### Records supplied
>>>

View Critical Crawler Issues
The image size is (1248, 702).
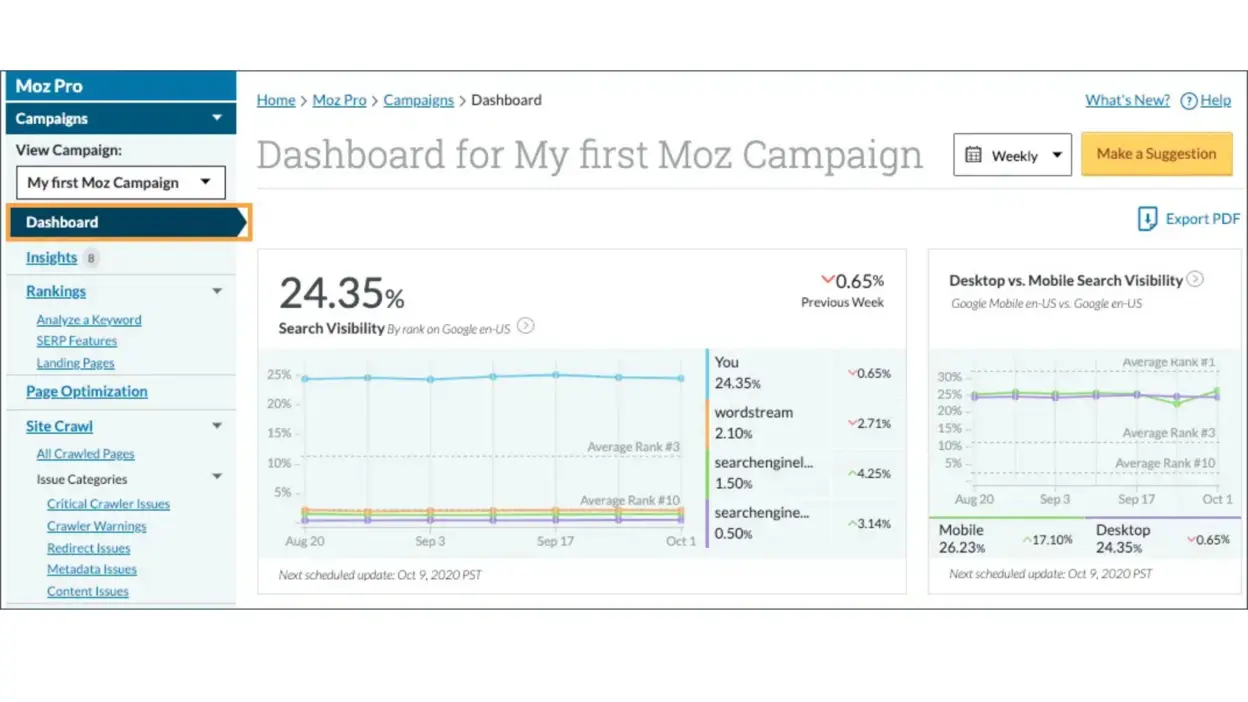pos(108,504)

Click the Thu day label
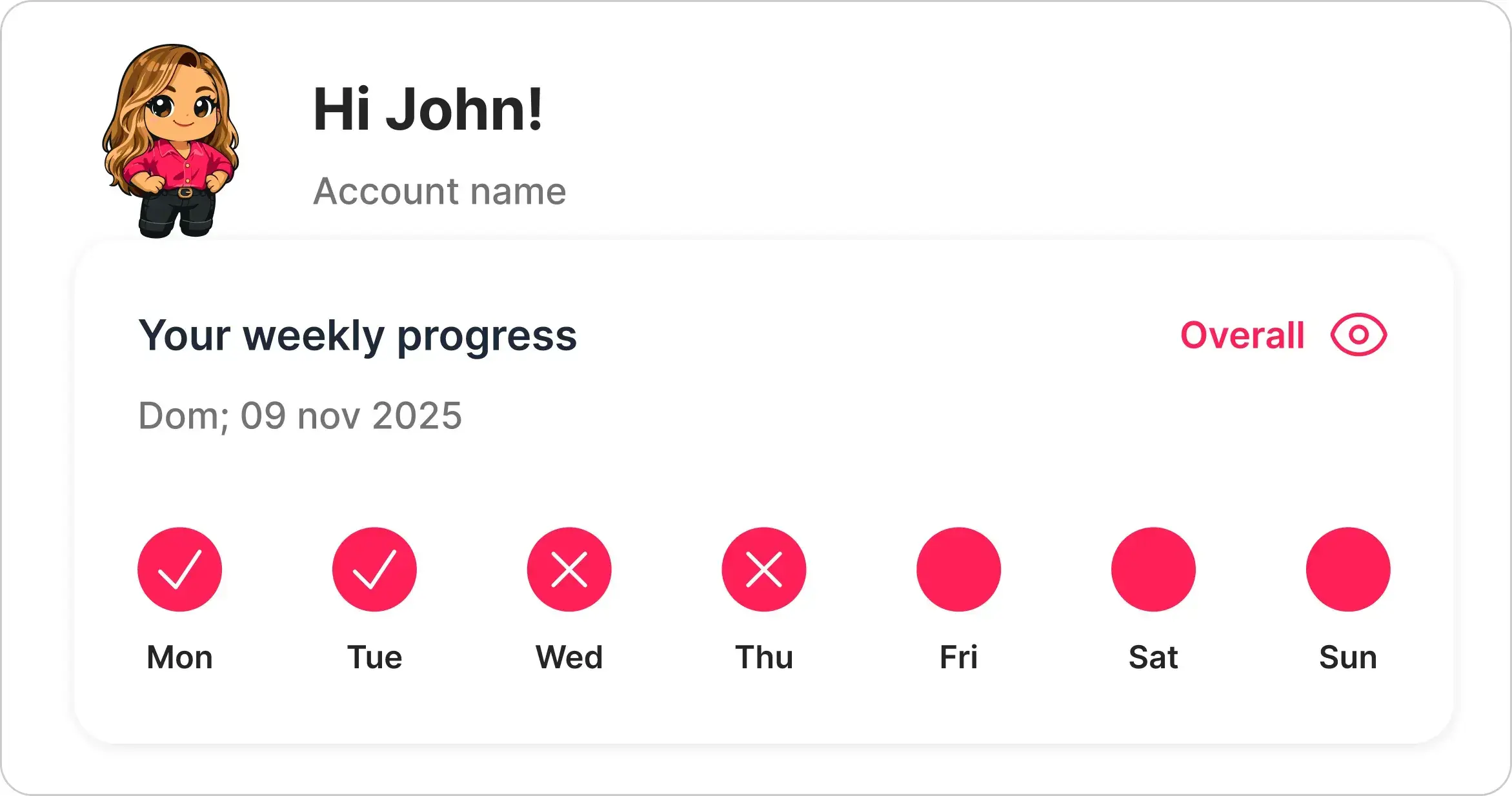point(764,657)
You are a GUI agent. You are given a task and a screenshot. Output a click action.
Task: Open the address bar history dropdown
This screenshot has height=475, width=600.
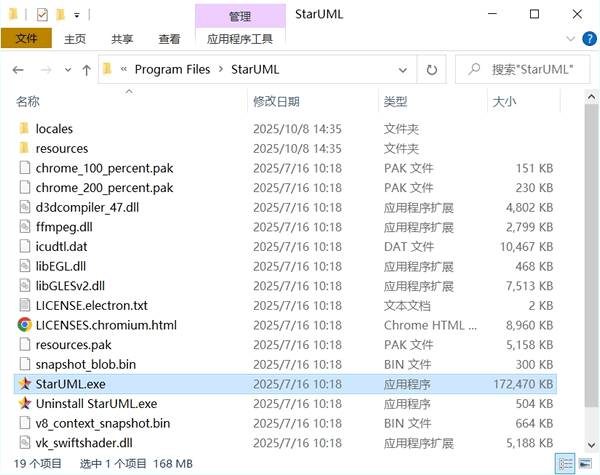click(x=405, y=70)
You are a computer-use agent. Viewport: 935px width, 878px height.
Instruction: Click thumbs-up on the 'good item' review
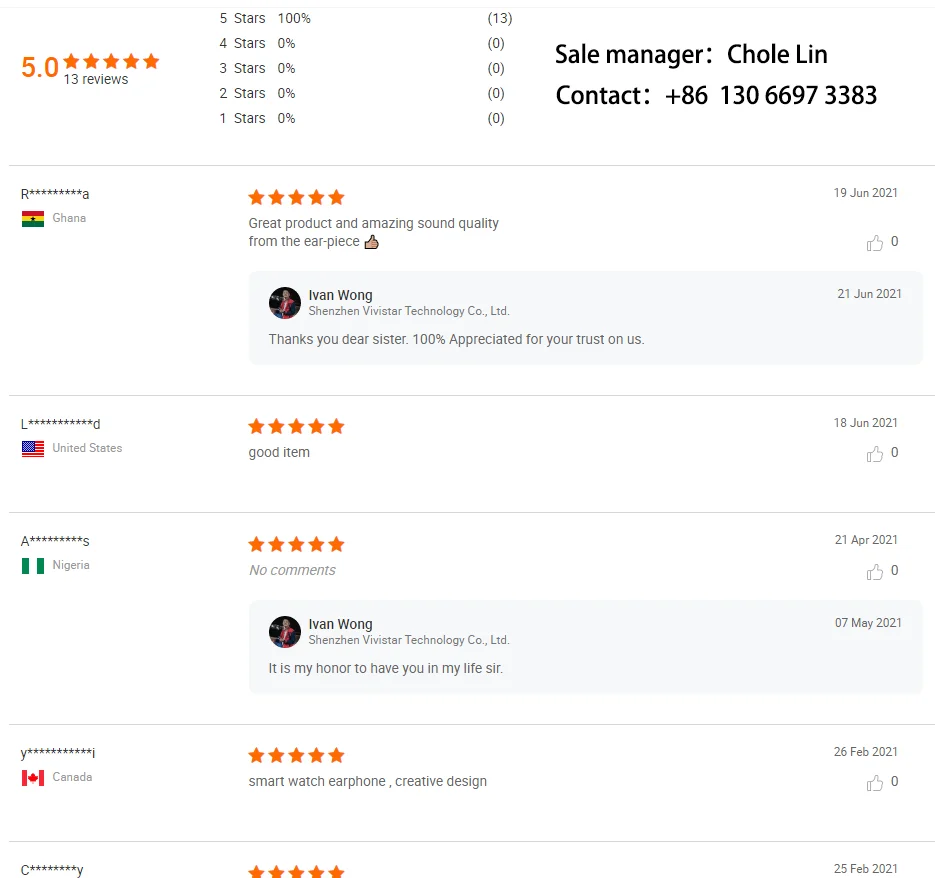(875, 454)
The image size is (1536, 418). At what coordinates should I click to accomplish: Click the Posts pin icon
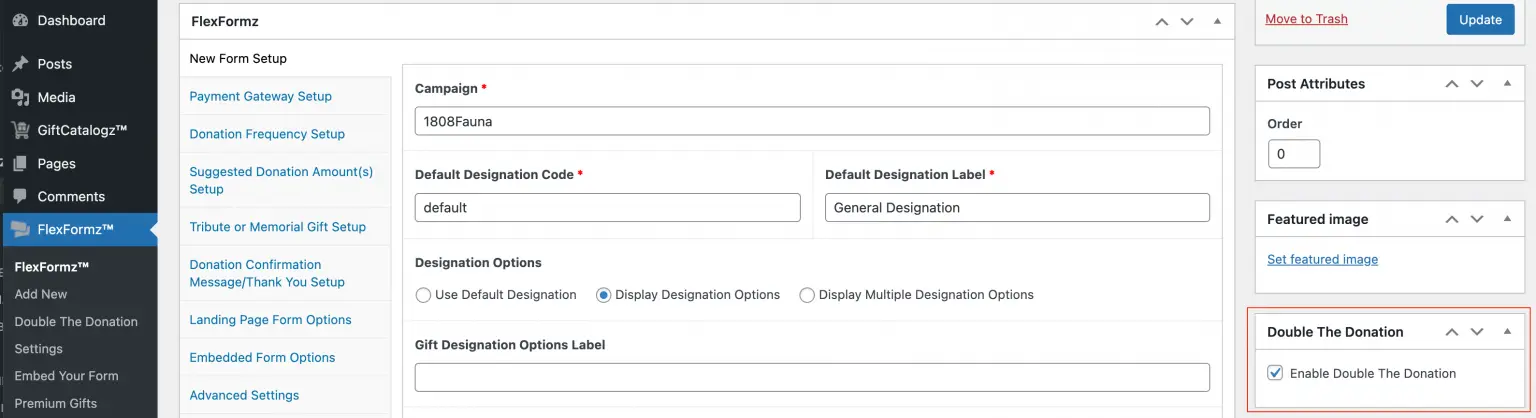click(x=20, y=64)
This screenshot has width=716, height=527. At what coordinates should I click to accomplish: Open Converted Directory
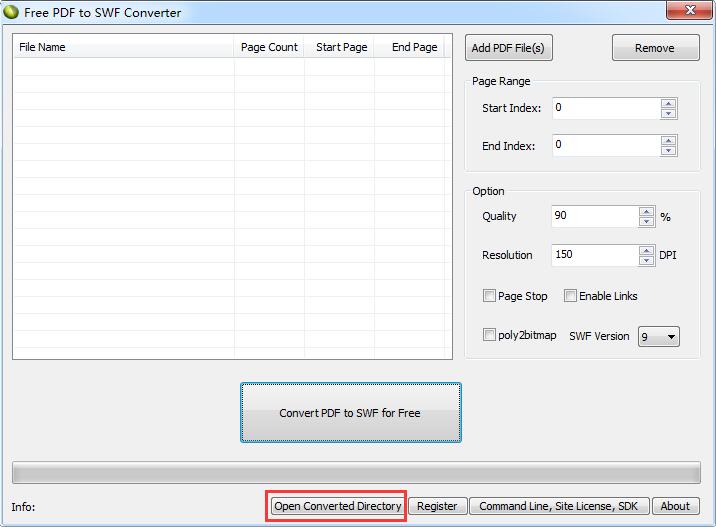click(x=338, y=506)

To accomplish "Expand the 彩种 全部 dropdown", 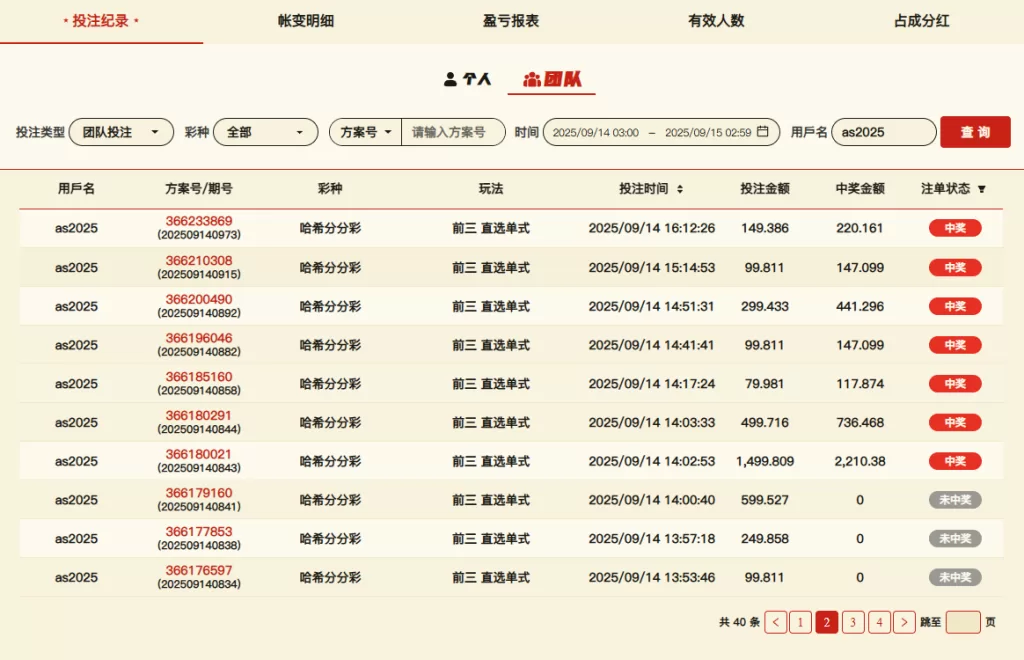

<<<

### Instructions to follow
Could you reproduce exactly, and only, the lines from the start of the records through the line containing "Task: Open the address bar history dropdown", leaving out the pictures?

### Solution for this task
View Critical Crawler Issues
The image size is (1248, 702).
pos(108,504)

Click the Thu day label
point(764,657)
You are a GUI agent. You are given a task and a screenshot. Output a click action.
Task: Open the address bar history dropdown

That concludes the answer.